The role of tamoxifen in combination with cisplatin on oral squamous cell carcinoma cell lines
Introduction
General treatment modalities of oral squamous cell carcinoma (OSCC) are surgery, radiotherapy and chemotherapy. A number of chemotherapeutic agents have been used to treat OSCC [1]. However, the survival rate of the patients has not been improved by the treatment with current chemotherapeutic agents substantially. For the improvement of clinical outcome, it is necessary to verify the molecular mechanisms of chemotherapeutic agents and to apply the combination of chemotherapeutic agents that induce synergistic anti-tumor activity.
Cis-platinum(II)-diamine dichloride (cisplatin) is one of the most active chemotherapeutic agents that have been used for the treatment of a various malignant tumors including OSCC [2]. However, the rapid development of resistance is a major limitation of its use as a single agent. Cisplatin combined with other agents was more effective than cisplatin alone and cisplatin has been used for the treatment of several types of malignancy in combination with tamoxifen (TAM) [3], [4].

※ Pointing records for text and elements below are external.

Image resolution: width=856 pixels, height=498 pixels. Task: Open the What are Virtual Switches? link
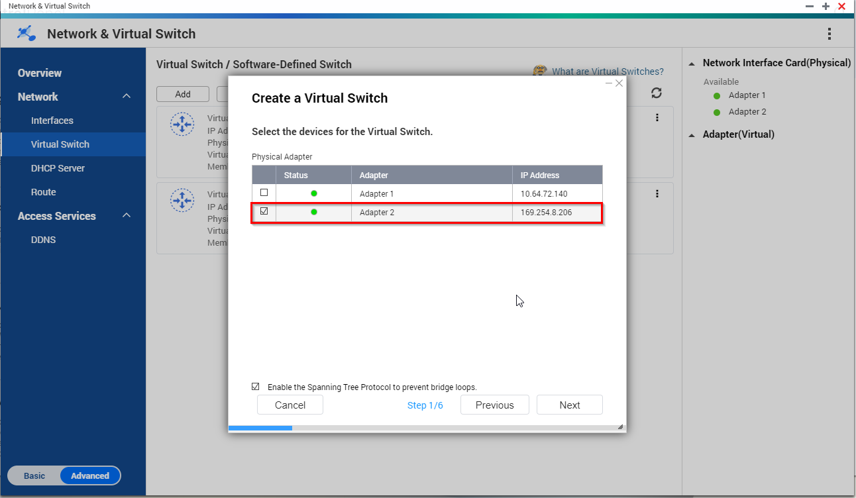point(607,72)
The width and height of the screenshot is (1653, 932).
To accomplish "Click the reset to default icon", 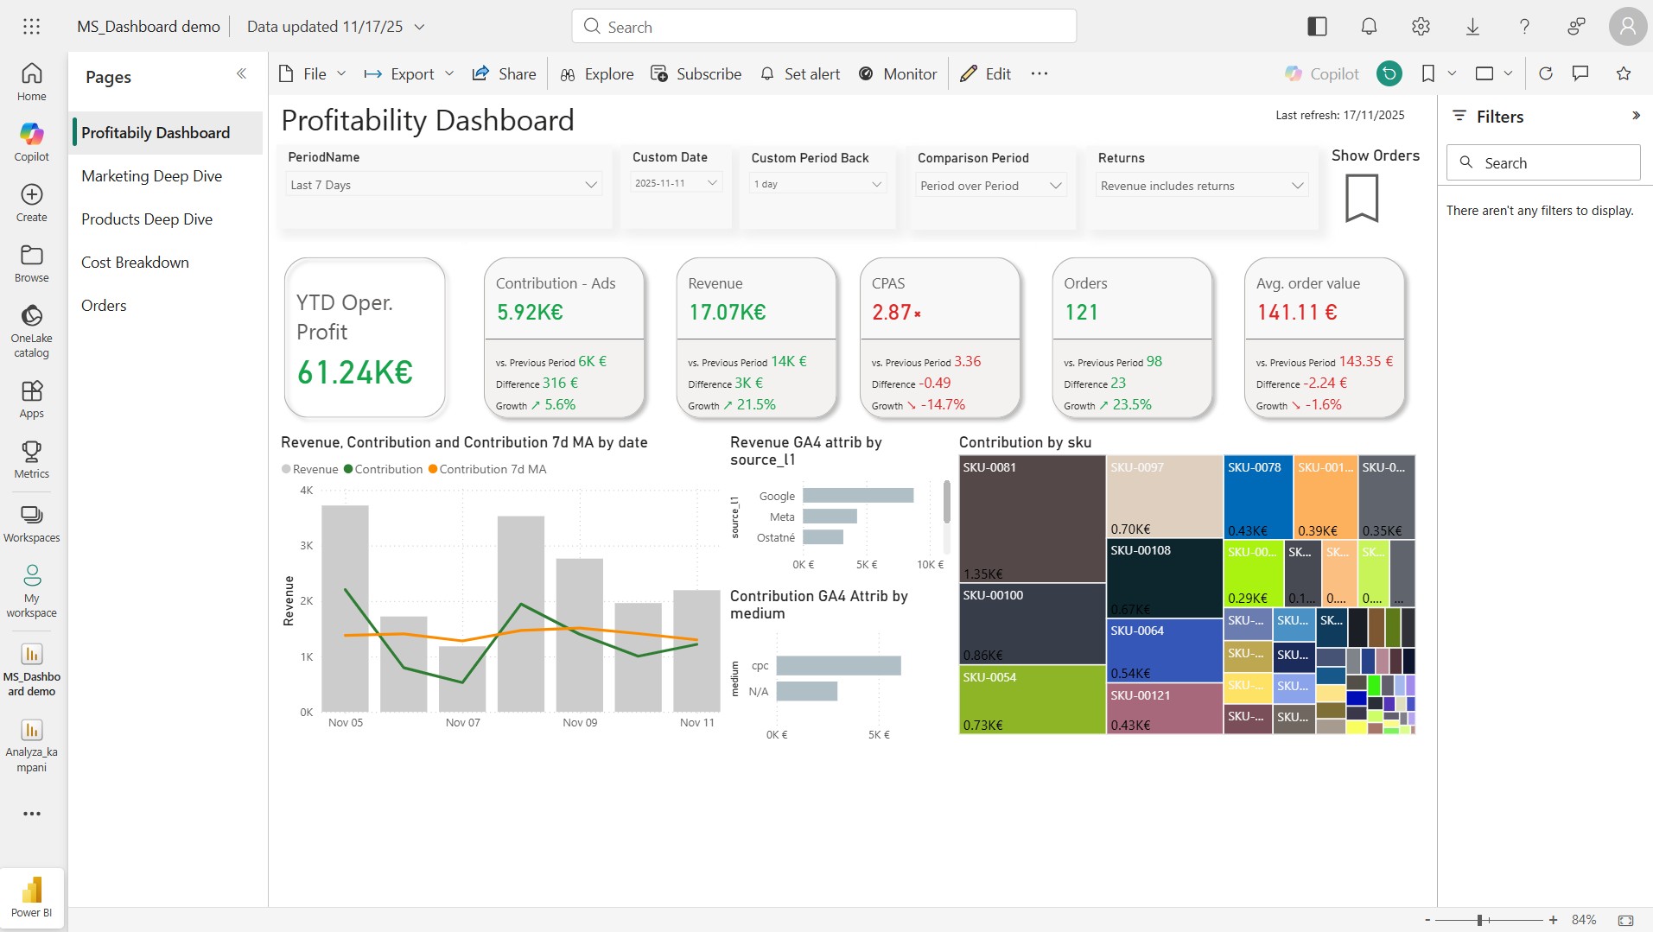I will pyautogui.click(x=1389, y=73).
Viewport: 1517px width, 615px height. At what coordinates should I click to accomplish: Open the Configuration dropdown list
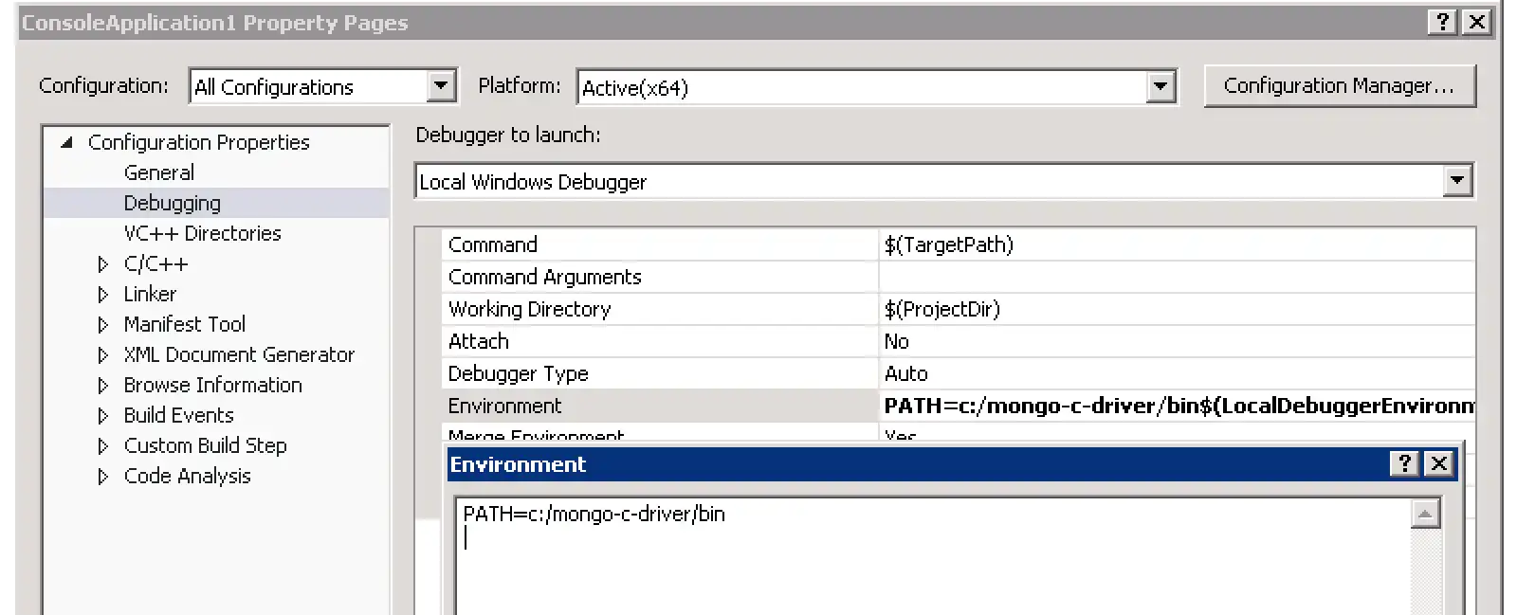441,86
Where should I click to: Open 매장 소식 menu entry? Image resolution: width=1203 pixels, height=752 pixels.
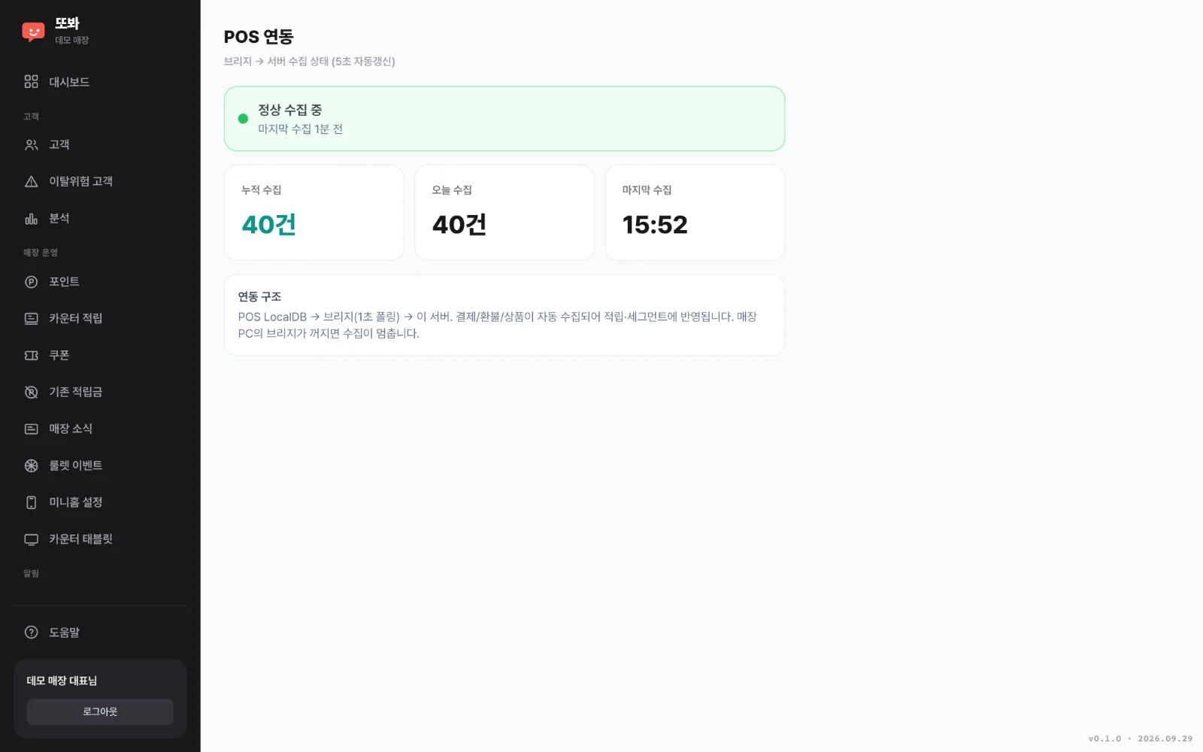point(100,429)
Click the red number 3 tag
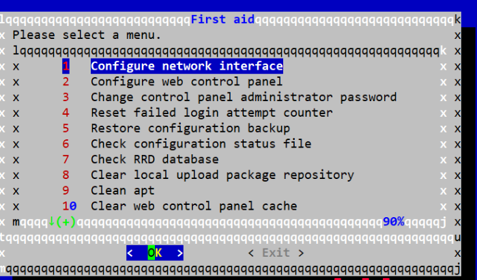This screenshot has height=280, width=477. tap(66, 98)
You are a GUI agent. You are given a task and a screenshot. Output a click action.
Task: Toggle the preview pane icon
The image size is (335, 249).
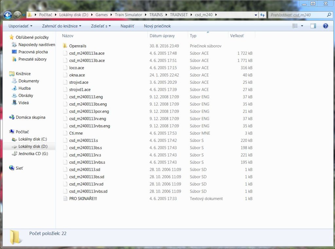coord(313,26)
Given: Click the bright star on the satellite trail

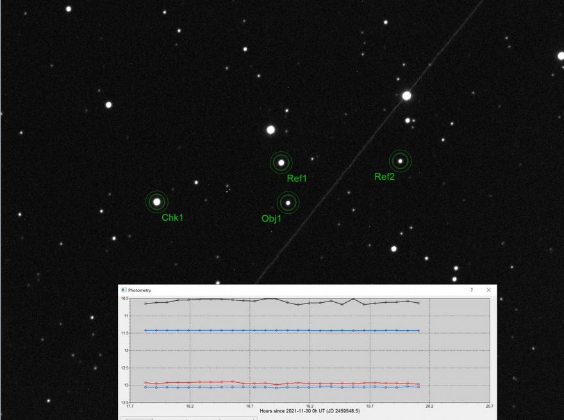Looking at the screenshot, I should pos(406,96).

TAM, which is a triphenylethylene derivative, non-steroidal selective estrogen receptor modulator (SERM), has been extensively used in the preventive therapy or adjuvant therapy of breast carcinoma for more than 30 years. It was believed that TAM act primarily through binding to the estrogen receptor (ER) in ER positive breast carcinoma cells. TAM can bind to the ER competitively with estrogen and block binding between estrogen and ER. TAM is also able to inhibit proliferation of ER negative breast carcinoma. These inhibitory effects are independent of ER. In addition to ER negative breast carcinoma, the effect of TAM was evaluated in some malignant tumors including malignant melanoma, pancreatic carcinoma and renal cell carcinoma. The targets of TAM action in ER independent pathway include inhibition of protein kinase C (PKC) activity and calmodulin-dependent cAMP phosphodiesterase (CDP) which is crucial for cellular proliferation and stimulation of transforming growth factor β1 (TGF-β1) secretion [5]. TAM induced cell cycle arrest and blocked telomerase activity, resulting in apoptosis of tumor cells [6].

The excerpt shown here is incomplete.